═════ Entries

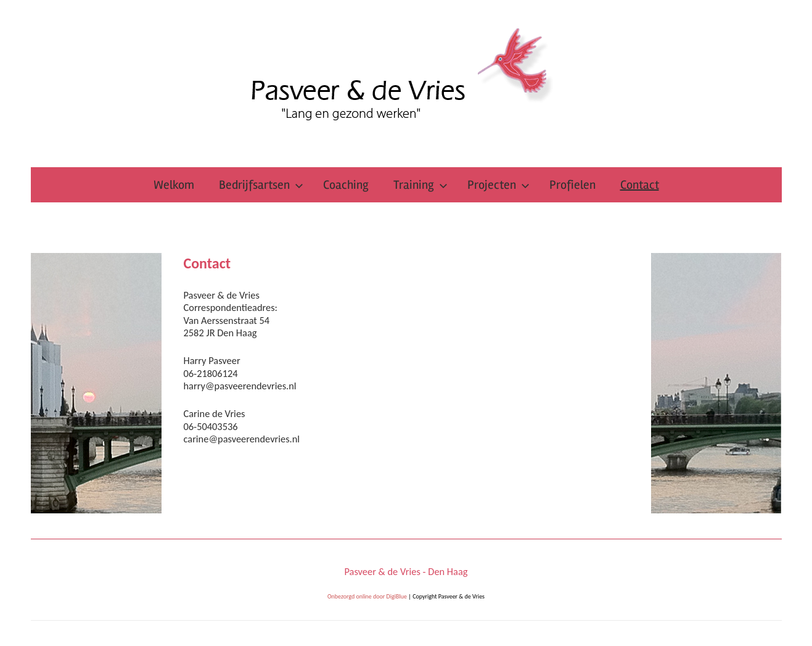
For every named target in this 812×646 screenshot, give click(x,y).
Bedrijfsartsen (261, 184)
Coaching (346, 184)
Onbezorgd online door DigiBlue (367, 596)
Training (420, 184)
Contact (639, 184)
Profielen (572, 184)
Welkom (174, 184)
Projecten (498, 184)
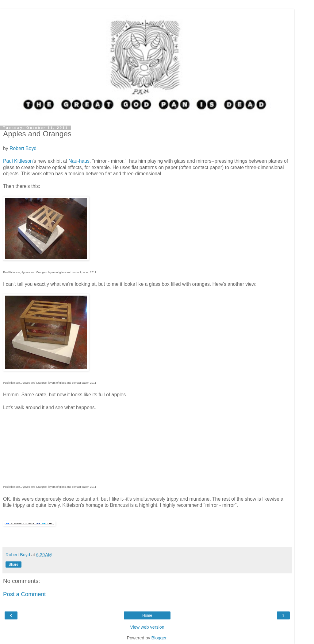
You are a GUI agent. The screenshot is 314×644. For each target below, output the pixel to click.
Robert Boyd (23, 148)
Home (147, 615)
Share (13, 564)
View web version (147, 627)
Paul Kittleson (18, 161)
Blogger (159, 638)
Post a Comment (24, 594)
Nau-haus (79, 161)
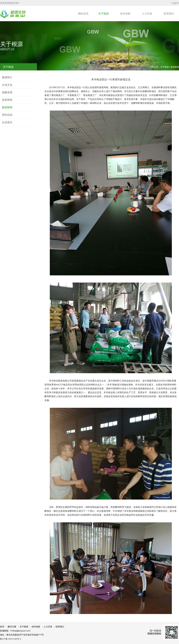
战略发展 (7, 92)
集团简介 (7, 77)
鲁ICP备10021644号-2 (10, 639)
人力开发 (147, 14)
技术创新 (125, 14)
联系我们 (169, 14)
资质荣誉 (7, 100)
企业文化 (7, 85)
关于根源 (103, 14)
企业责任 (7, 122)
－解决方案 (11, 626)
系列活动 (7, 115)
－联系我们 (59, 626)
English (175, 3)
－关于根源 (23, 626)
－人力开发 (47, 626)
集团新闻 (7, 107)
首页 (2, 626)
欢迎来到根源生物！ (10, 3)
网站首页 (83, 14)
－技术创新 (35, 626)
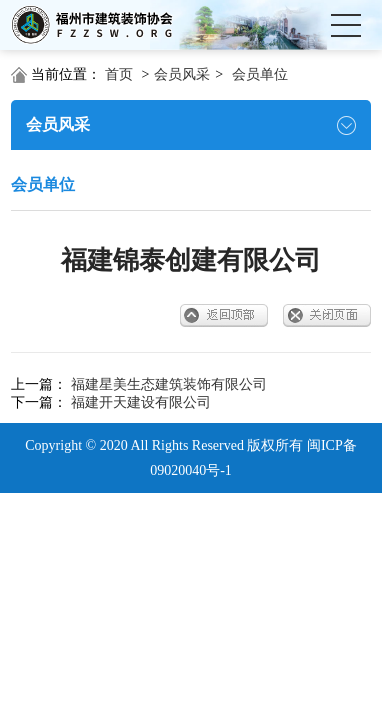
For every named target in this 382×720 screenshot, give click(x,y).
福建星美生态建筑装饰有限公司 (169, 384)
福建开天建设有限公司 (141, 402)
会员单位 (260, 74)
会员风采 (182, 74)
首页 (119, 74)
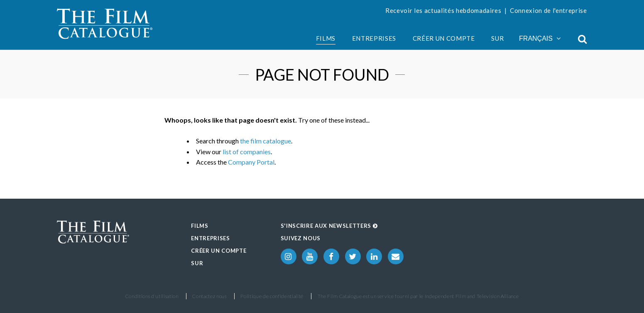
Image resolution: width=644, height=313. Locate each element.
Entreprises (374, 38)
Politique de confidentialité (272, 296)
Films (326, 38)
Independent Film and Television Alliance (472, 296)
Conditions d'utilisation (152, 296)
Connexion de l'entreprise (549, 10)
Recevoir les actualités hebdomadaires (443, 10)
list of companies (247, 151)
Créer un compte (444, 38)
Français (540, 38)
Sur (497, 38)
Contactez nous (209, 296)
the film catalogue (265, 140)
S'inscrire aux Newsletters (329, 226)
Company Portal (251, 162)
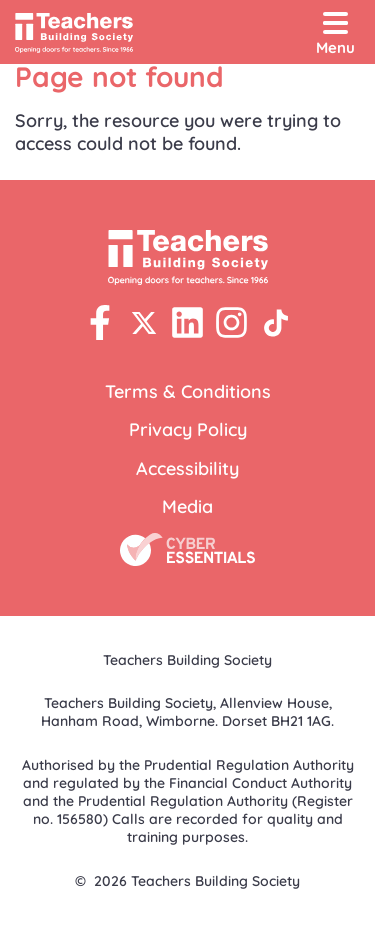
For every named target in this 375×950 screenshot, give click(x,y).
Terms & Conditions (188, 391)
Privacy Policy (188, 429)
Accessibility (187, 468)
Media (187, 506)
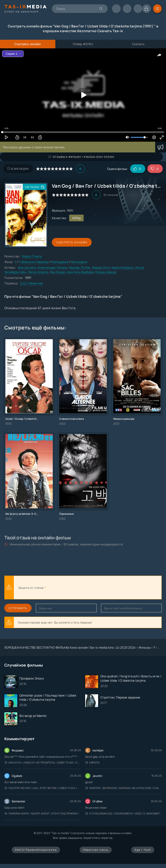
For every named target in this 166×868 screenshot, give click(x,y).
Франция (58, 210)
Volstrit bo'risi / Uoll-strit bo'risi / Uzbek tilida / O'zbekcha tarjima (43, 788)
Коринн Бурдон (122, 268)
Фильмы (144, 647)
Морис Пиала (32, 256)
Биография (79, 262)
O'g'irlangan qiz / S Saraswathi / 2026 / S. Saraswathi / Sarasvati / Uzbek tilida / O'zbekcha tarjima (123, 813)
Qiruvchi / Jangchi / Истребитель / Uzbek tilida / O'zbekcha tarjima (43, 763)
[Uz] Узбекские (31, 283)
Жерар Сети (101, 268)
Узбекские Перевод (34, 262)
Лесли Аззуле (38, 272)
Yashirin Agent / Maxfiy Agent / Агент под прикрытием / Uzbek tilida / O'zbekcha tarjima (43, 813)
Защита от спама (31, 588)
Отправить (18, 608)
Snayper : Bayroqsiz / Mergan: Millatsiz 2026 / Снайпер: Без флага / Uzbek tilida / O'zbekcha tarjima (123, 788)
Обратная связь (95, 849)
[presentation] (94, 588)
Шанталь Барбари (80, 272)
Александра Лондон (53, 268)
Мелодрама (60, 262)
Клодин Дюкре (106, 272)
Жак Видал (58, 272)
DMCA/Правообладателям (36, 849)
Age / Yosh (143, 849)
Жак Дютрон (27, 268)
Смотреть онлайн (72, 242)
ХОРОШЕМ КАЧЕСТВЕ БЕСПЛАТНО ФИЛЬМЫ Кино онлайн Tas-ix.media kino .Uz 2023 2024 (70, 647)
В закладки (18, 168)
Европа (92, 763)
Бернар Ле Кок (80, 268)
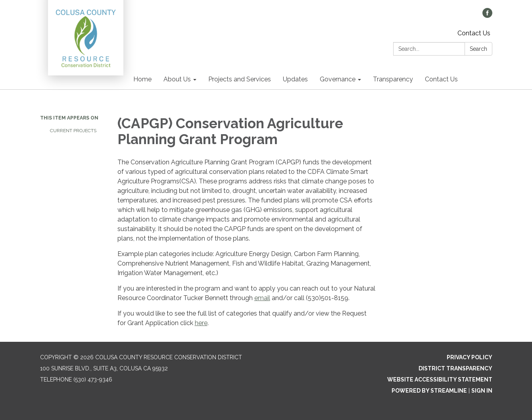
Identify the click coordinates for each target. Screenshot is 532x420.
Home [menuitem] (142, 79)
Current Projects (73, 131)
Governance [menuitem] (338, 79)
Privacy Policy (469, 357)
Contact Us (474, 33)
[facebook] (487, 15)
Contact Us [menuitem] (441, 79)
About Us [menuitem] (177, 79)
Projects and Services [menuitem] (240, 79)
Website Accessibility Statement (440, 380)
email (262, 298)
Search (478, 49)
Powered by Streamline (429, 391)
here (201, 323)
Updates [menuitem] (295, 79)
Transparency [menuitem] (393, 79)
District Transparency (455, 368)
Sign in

══════════
═════ Entries

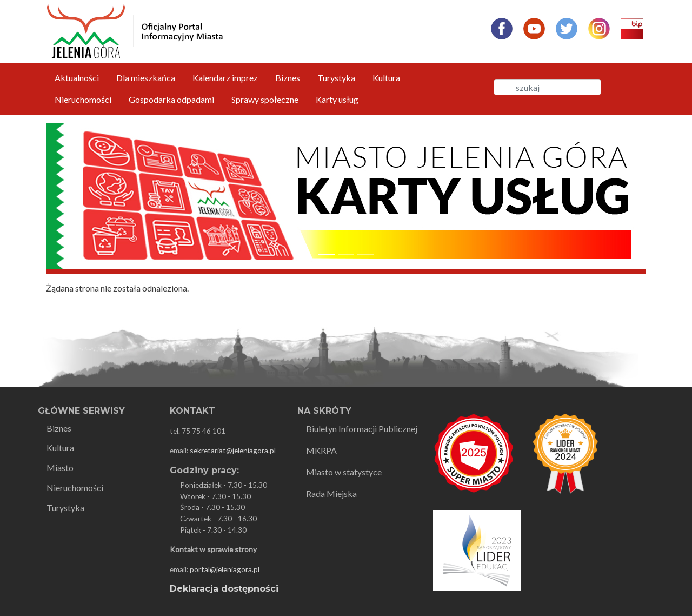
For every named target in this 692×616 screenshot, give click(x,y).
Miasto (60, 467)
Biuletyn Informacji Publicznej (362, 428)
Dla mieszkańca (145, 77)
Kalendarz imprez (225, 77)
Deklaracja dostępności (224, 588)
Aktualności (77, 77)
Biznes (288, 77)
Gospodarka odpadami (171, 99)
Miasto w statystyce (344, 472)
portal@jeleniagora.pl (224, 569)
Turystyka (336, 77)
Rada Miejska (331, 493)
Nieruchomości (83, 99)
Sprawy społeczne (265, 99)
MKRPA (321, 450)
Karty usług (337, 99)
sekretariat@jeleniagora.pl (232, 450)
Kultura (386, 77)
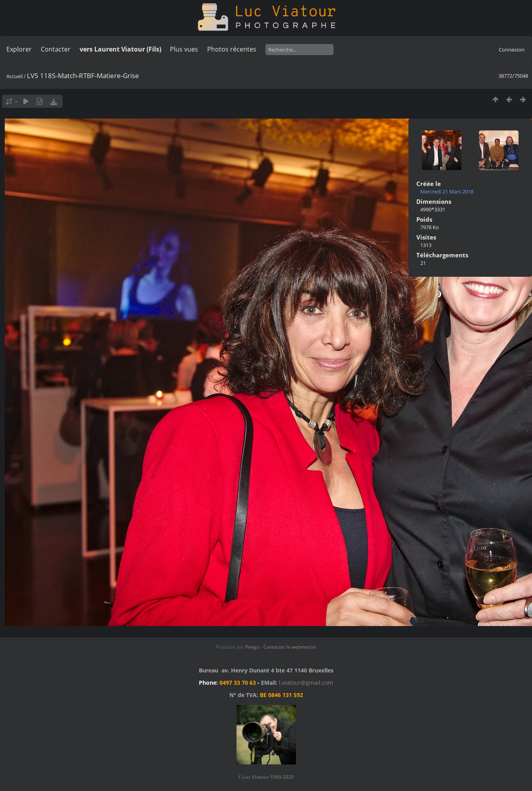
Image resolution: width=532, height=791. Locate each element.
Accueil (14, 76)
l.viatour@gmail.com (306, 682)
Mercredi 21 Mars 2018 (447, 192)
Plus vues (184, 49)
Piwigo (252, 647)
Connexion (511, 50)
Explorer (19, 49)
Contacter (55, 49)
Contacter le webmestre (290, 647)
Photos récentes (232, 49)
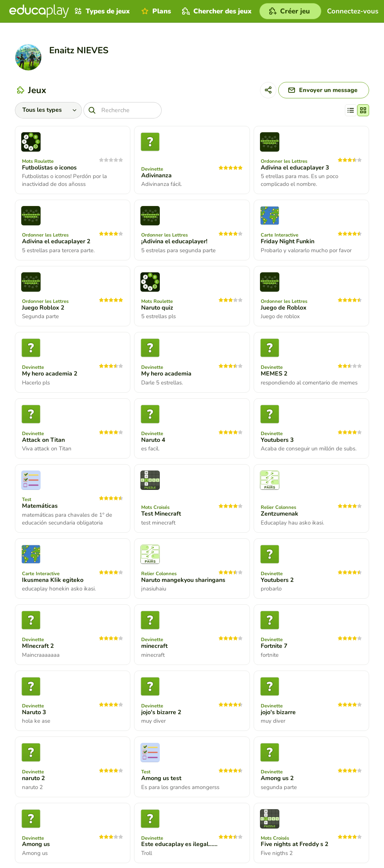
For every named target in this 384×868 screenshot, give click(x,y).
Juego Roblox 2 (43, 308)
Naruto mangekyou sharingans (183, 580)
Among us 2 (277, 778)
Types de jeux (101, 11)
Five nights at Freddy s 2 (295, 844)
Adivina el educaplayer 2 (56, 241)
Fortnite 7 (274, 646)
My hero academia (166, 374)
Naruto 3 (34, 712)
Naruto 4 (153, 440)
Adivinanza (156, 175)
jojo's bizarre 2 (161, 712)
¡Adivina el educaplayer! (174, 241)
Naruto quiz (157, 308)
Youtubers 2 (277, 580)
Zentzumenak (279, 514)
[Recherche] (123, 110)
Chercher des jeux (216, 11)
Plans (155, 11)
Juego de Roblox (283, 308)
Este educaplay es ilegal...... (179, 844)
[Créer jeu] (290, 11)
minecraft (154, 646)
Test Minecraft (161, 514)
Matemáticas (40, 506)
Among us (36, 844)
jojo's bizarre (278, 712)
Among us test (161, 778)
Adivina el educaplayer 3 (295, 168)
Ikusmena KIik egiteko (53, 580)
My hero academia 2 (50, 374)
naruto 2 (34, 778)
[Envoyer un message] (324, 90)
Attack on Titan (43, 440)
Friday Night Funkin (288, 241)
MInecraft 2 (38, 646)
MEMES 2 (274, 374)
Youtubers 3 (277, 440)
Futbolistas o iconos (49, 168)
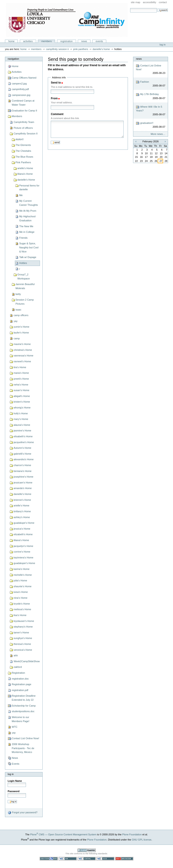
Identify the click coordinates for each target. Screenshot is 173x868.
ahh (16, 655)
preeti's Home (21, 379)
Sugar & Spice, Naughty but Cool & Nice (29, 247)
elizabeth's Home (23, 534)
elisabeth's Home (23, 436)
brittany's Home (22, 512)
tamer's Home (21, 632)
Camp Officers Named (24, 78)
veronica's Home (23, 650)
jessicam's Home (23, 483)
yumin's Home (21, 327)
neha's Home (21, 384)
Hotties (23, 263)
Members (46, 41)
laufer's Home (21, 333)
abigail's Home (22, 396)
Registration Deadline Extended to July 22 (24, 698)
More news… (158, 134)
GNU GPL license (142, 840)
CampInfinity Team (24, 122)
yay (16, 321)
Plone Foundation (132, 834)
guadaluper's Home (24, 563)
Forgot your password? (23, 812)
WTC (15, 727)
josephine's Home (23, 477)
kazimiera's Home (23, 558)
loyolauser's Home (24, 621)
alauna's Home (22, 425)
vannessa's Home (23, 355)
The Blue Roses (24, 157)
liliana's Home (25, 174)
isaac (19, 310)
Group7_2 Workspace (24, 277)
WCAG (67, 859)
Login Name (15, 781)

══════════

§ **Set task**: Please copy the material above word for word, starting at the line that contains "Matemáticas (40, 506)" and ending at the line that contains "CampInfinity Team (24, 122)", both included. Leave the pictures out of your copy.

§ **Task result**:
Matemáticas (40, 506)
Among us (36, 844)
jojo's bizarre (278, 712)
Among us test (161, 778)
Adivina el educaplayer 3 (295, 168)
Ikusmena KIik egiteko (53, 580)
My hero academia 2 (50, 374)
naruto 2 (34, 778)
[Envoyer un message] (324, 90)
Attack on Titan (43, 440)
Friday Night Funkin (288, 241)
MInecraft 2 (38, 646)
MEMES 2 (274, 374)
Youtubers 3 (277, 440)
Futbolistas o iconos (49, 168)
Identify the click coordinates for each target. Screenshot is 173x868.
ahh (16, 655)
preeti's Home (21, 379)
Sugar & Spice, Naughty but Cool & Nice (29, 247)
elizabeth's Home (23, 534)
elisabeth's Home (23, 436)
brittany's Home (22, 512)
tamer's Home (21, 632)
Camp Officers Named (24, 78)
veronica's Home (23, 650)
jessicam's Home (23, 483)
yumin's Home (21, 327)
neha's Home (21, 384)
Hotties (23, 263)
Members (46, 41)
laufer's Home (21, 333)
abigail's Home (22, 396)
Registration Deadline Extended to July 22 (24, 698)
More news… (158, 134)
GNU GPL license (142, 840)
CampInfinity Team (24, 122)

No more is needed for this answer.